Azure Document Intelligence OCR

Overview

Property	Details
Description	Azure Document Intelligence (formerly Form Recognizer) provides advanced document analysis capabilities including text extraction, layout analysis, and structure recognition
Provider Route on LiteLLM	`azure_ai/doc-intelligence/`
Supported Operations	`/ocr`
Link to Provider Doc	Azure Document Intelligence ↗

Extract text and analyze document structure using Azure Document Intelligence's powerful prebuilt models.

Quick Start

LiteLLM SDK

SDK Usage
import litellm
import os

# Set environment variables
os.environ["AZURE_DOCUMENT_INTELLIGENCE_API_KEY"] = "your-api-key"
os.environ["AZURE_DOCUMENT_INTELLIGENCE_ENDPOINT"] = "https://your-resource.cognitiveservices.azure.com"

# OCR with PDF URL
response = litellm.ocr(
    model="azure_ai/doc-intelligence/prebuilt-layout",
    document={
        "type": "document_url",
        "document_url": "https://example.com/document.pdf"
    }
)

# Access extracted text
for page in response.pages:
    print(f"Page {page.index}:")
    print(page.markdown)

LiteLLM PROXY

proxy_config.yaml
model_list:
  - model_name: azure-doc-intel
    litellm_params:
      model: azure_ai/doc-intelligence/prebuilt-layout
      api_key: os.environ/AZURE_DOCUMENT_INTELLIGENCE_API_KEY
      api_base: os.environ/AZURE_DOCUMENT_INTELLIGENCE_ENDPOINT
    model_info:
      mode: ocr

Start Proxy

litellm --config proxy_config.yaml

Call OCR via Proxy

cURL Request
curl -X POST http://localhost:4000/ocr \
  -H "Content-Type: application/json" \
  -H "Authorization: Bearer your-api-key" \
  -d '{
    "model": "azure-doc-intel",
    "document": {
      "type": "document_url",
      "document_url": "https://arxiv.org/pdf/2201.04234"

* * * * * * *

- What is asked:
(1) Translate into Spanish this sentence from the Azure Document Intelligence OCR guide: "Extract text and analyze document structure using Azure Document Intelligence's powerful prebuilt models."
(2) Answer these questions using the Azure Document Intelligence OCR guide:
(a) What was Azure Document Intelligence formerly called?
(b) What command starts the proxy?
(c) What value is given for "mode" under "model_info" in the proxy configuration?
(3) Resume the Azure Document Intelligence OCR guide from the point where it stops.

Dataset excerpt
* * * * * * *

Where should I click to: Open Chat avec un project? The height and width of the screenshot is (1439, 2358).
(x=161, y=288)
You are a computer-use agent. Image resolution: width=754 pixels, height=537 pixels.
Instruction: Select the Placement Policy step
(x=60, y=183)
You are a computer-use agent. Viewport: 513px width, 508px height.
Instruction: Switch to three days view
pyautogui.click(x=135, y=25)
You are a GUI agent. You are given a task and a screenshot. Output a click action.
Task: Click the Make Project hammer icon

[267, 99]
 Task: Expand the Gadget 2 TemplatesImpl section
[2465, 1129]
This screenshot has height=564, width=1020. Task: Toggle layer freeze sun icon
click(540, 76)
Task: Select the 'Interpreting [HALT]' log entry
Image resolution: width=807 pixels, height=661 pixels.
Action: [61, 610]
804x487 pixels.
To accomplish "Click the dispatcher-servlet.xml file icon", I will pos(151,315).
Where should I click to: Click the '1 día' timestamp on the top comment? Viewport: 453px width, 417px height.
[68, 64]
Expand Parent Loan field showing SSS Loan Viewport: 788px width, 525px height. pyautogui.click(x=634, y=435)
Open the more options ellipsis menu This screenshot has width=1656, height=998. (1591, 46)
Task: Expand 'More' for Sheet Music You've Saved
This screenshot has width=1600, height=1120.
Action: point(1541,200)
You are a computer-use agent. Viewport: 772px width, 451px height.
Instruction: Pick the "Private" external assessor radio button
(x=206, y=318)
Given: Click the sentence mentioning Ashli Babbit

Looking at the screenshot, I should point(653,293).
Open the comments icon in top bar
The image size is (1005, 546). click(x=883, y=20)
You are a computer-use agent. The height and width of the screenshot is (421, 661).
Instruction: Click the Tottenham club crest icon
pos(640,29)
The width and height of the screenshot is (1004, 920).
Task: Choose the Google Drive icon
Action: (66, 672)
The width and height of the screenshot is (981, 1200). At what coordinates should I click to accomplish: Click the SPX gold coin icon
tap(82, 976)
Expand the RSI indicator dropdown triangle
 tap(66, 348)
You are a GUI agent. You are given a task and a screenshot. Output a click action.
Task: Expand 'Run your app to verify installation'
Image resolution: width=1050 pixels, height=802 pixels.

* * * * * * *

- Answers provided:
(1) Extrae texto y analiza la estructura de documentos con los potentes modelos precompilados de Azure Document Intelligence.

(2)
(a) Form Recognizer
(b) litellm --config proxy_config.yaml
(c) ocr

(3)
    }
  }'

How It Works

Azure Document Intelligence uses an asynchronous API pattern. LiteLLM AI Gateway handles the request/response transformation and polling automatically.

Complete Flow Diagram

What LiteLLM Does For You

When you call litellm.ocr() via SDK or /ocr via Proxy:

Request Transformation: Converts Mistral OCR format → Azure Document Intelligence format
Submits Document: Sends transformed request to Azure DI API
Handles 202 Response: Captures the Operation-Location URL from response headers
Automatic Polling:
- Polls the operation URL at intervals specified by retry-after header (default: 2 seconds)
- Continues until status is succeeded or failed
- Respects Azure's rate limiting via retry-after headers
Response Transformation: Converts Azure DI format → Mistral OCR format
Returns Result: Sends unified Mistral format response to client

Polling Configuration:

Default timeout: 120 seconds
Configurable via AZURE_OPERATION_POLLING_TIMEOUT environment variable
Uses sync (time.sleep()) or async (await asyncio.sleep()) based on call type

info

Typical processing time: 2-10 seconds depending on document size and complexity

Supported Models

Azure Document Intelligence offers several prebuilt models optimized for different use cases:

prebuilt-layout (Recommended)

Best for general document OCR with structure preservation.

SDK
Proxy Config

Layout Model - SDK
import litellm
import os

os.environ["AZURE_DOCUMENT_INTELLIGENCE_API_KEY"] = "your-api-key"
os.environ["AZURE_DOCUMENT_INTELLIGENCE_ENDPOINT"] = "https://your-resource.cognitiveservices.azure.com"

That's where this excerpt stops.